MORE: San Francisco Giants: In-house options to replace Pablo Sandoval

With Pagan and Morse out, the Giants have been reduced to using Gregor Blanco and 27-year-old rookie Juan Perez in center and leftfields. Blanco is capable of doing a fair Pagan impression, minus the ability to switch-hit (Blanco is a lefty), but Perez has hit an abysmal .161/.220/.269 in 102 plate appearances this season. The only other outfielders on the Giants’ active roster, besides rightfielder Hunter Pence, are rookies Chris Dominguez and Gary Brown, who have combined for 11 major league plate appearances and one major league hit, a home run by Dominguez on Sunday.

One possible solution should Morse’s absence persist would be to play Brandon Belt in leftfield with Travis Ishikawa, who has had some small-sample success against right-handed pitching since being called up at the end of July, at first base. Belt, however, hasn’t started a game in the outfield since 2012, hasn’t played there with any regularity since 2011 and is barely more than a week removed from a disabled-list stay due to post-concussion symptoms.

Given that he started Blanco and Perez again on Tuesday night, Giants manager Bruce Bochy likely considered the current series in Los Angeles too important to experiment with Belt or the rookies, but with Tuesday night’s loss dropping the Giants’ elimination number in the division to one, Bochy should use the final five games of the season to test those alternatives before he has to set his postseason roster.

Nelson Cruz first, possibly only, to reach 40 home runs

The decisive run in the Orioles' win over the Yankees on Tuesday night was a solo home run to leftfield by Baltimore designated hitter Nelson Cruz leading off the top of the fourth against Yankee starter Brandon McCarthy.
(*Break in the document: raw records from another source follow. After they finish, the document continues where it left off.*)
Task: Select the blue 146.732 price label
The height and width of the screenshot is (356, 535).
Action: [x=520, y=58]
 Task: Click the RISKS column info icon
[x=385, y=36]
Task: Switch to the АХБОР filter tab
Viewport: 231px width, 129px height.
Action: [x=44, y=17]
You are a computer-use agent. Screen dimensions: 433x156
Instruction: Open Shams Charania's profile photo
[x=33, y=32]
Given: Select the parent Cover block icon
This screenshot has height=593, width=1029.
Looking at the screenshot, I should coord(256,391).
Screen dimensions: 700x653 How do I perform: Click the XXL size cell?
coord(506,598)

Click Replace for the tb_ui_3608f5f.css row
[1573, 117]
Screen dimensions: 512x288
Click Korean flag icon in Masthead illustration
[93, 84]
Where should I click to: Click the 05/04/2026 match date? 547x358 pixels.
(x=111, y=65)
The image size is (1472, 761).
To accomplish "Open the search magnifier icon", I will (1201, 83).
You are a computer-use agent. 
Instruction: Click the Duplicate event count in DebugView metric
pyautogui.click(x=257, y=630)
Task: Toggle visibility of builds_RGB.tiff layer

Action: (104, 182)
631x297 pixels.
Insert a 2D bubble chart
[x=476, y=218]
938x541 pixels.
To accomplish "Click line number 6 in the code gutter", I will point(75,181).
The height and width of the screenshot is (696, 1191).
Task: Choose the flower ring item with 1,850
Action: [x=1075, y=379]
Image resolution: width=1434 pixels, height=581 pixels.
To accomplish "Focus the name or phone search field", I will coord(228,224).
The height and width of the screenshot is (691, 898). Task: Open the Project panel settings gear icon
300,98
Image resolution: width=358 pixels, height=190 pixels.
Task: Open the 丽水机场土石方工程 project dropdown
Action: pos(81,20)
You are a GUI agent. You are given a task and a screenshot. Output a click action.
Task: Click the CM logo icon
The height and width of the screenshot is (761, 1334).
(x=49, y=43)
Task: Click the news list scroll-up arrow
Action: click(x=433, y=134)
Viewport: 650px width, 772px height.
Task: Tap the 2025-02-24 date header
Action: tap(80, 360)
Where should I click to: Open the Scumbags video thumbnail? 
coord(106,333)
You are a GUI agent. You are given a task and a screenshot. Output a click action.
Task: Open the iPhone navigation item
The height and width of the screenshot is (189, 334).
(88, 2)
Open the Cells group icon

The blast was Cruz’s 40th home run of the year, expanding his career high and major-league lead, and it meant that this will not be the first year since 1982 in which no player reached the 40-home-run mark. It very well may be the first year since 1989 that only one player reaches the mark, however.

National League leader Giancarlo Stanton will not be adding to his total of 37, and the only man in the American League with more than 35 home runs other than Cruz is the Astros’ Chris Carter, also at 37. Carter, to his credit, is more than capable of hitting three home runs in the season’s final five games. He hit three across two games earlier in the month, the fourth time this season he had clustered three home runs so closely together. He homered in three consecutive games in late August and has hit four home runs in four games on multiple occasions this season as well. However, he’s not likely to hit three home runs in the Astros’ final five games and is not swinging a hot bat, having gone deep just once in his last 17 games spanning 70 plate appearances.

This lack of 40-home run seasons continues a recent trend examined at length by SI.com’s Jay Jaffe earlier this month that has slowly brought home-run rates down to their lowest level since before the 1994 players’ strike. This is a welcome change to someone like me, who prefers pitching matchups to slugfests and believes baseball is at its best when it is most balanced, though there are those around the game that see the drop in offense as a problem that needs to be remedied. Hopefully Cruz’s 40th home run will help quiet those Chicken Littles.

Wrigley renovations to start

Take a good look at Wrigley Field in the Cubs' final home game of the season on Wednesday night. The next time you see it, there will be a video scoreboard in leftfield, expanded bleachers and a big Budweiser sign in rightfield. Those are the first of many renovations planned for the 100-year-old ballpark over the next few years, and the construction on those three will begin this weekend with the scoreboard, bleachers and Budweiser sign all expected to be in place for Opening Day of next season. Wrigley’s famous manual scoreboard in centerfield will not be altered, but the days of Wrigley Field as a baseball Luddites paradise with only a weak public address system and that manual scoreboard to distract from the action will be gone after the Cardinals leave town Wednesday night.